設立起源
山元学校を始められた経緯を教えて下さい。
経緯はいくつかあります。
まずひとつは、瀬島龍三さんが「幾山河」の出版記念パーティで「自分の会社だけでなく日本人や日本の国づくりにも心配りして欲しい」と言われたことです。
それから、外国人から「日本人は死んだ魚の目をしている」と冗談半分に言われショック受けたことがあります。私も海外から帰国したとき、無気力、無感動の精彩のない日本人が多くなっていたのに気づいて愕然として、何かしなければと考えたのです。
そんな時、「私塾が日本を救う」という本を読んで、明治維新の迫力ある日本には、吉田松陰の私塾・松下村塾と薩摩の郷中教育があることを知ったのです。サラリーマンのなれの果ての自分に何ができるかわからないが、娘たちが巣立った今、何かしなければまずい、と漠然と思っていました。
そのころ、私の年齢プラスマイナス10歳の自殺者が大幅に増えたのです。通勤途中で人身事故のアナウンスを聞く日が多くなりました。私は、まじめに一生懸命がんばってきた企業戦士が自殺するだなんて…、と、とても虚しくなりました。素晴らしい仲間がいればきっと思い止まるはずなのに!さらに世代間の交流を活発にすれば一体感が出てもっと元気になるはずだと思ったのです。
ちょうどその頃、大学生からの講演依頼やパネルデスカッションのお誘いがふえ、講演後、帰宅すると熱い思いのこもった「また聴きたい!」のメールが嵐のごとく届きました。
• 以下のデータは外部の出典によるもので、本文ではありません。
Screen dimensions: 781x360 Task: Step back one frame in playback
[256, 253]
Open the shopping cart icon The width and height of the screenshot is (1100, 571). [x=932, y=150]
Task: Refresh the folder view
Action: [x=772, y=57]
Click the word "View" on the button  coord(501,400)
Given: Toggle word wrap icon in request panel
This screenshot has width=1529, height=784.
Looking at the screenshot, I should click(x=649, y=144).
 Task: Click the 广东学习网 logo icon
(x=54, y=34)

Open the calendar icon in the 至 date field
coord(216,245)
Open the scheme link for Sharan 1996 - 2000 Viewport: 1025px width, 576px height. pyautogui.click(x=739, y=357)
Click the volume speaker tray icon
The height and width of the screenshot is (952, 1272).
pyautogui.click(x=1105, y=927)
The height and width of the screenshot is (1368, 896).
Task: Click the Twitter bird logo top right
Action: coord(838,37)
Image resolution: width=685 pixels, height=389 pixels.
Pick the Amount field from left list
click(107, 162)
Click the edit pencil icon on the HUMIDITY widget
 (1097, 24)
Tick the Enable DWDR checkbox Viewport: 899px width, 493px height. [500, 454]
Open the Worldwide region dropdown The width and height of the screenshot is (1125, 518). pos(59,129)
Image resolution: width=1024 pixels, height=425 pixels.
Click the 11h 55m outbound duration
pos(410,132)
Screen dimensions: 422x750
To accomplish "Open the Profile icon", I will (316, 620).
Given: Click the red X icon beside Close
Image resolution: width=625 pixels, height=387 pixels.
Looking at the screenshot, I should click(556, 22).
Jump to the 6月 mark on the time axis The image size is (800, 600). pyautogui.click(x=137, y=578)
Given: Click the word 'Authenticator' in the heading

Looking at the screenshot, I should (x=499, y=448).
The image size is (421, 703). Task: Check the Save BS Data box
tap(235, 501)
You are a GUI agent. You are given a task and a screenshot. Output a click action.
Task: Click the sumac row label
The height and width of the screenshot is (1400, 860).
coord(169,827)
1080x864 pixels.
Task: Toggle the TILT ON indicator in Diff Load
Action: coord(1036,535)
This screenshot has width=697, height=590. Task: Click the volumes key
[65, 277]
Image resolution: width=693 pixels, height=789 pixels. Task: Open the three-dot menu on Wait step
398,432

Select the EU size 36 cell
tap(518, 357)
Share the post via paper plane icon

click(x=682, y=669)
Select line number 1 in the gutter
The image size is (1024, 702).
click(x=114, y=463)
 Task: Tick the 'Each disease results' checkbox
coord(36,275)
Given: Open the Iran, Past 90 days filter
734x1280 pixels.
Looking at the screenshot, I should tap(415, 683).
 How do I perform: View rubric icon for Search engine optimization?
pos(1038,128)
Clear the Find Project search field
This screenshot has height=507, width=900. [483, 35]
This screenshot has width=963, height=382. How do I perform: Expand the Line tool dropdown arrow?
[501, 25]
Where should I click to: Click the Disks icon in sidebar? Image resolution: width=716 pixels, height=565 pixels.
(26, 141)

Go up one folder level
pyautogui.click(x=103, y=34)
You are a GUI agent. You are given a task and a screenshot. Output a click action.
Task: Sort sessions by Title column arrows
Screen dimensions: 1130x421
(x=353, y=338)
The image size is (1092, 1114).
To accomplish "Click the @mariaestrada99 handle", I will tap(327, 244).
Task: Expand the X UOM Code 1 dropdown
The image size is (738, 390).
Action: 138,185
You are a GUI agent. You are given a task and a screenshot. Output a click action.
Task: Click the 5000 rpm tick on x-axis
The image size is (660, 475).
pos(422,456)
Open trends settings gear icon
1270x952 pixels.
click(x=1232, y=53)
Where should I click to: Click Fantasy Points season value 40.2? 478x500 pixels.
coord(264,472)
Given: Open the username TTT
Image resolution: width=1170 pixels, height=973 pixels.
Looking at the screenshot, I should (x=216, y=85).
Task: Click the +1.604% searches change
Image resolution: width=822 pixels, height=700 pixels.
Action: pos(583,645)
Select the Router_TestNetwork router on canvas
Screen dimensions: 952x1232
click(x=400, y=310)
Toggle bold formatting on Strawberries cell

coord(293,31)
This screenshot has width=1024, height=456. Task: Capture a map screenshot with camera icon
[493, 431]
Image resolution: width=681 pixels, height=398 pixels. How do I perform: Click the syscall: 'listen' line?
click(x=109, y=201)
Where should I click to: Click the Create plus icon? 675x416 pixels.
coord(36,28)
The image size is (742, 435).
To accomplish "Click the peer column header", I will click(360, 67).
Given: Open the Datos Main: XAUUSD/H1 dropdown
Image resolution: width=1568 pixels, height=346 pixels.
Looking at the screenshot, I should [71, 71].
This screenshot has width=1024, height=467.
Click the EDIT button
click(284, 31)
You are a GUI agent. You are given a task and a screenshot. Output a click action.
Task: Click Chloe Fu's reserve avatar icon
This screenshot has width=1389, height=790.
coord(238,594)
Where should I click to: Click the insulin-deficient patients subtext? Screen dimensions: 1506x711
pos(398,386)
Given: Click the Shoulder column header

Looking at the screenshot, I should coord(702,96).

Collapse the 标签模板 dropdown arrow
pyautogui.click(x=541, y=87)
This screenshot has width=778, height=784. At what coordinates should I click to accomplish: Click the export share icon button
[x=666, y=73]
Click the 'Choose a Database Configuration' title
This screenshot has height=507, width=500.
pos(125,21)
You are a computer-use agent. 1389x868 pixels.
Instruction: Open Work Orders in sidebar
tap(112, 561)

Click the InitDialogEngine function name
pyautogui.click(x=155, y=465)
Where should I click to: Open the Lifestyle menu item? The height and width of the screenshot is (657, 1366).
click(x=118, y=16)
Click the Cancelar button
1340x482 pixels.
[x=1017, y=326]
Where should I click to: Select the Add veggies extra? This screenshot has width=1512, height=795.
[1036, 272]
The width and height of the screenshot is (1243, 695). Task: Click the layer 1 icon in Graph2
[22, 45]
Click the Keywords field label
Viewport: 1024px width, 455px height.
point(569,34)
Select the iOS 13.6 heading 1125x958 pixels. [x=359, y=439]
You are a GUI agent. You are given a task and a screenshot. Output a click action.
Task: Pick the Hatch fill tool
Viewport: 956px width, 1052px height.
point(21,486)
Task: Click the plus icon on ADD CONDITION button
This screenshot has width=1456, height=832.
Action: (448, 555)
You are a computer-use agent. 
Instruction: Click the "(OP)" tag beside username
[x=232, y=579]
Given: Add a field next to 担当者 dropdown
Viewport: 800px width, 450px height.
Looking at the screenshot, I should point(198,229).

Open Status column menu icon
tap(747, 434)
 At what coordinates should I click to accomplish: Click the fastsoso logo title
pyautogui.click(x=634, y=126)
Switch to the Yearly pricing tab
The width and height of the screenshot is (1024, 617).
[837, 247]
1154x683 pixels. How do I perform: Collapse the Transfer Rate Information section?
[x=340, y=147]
こんなオヤジにと感激し、気を良くして、月に一回、「再会の場」を設けたのが山元学校の始まりです。
初めは体験談を話していましたが、だんだん賛同者が応援に駆けつけてくれ、たくさんの素晴らしい人が次々に話をする、現在の形に自然となっていきました。現在は、私は進行役に徹しています。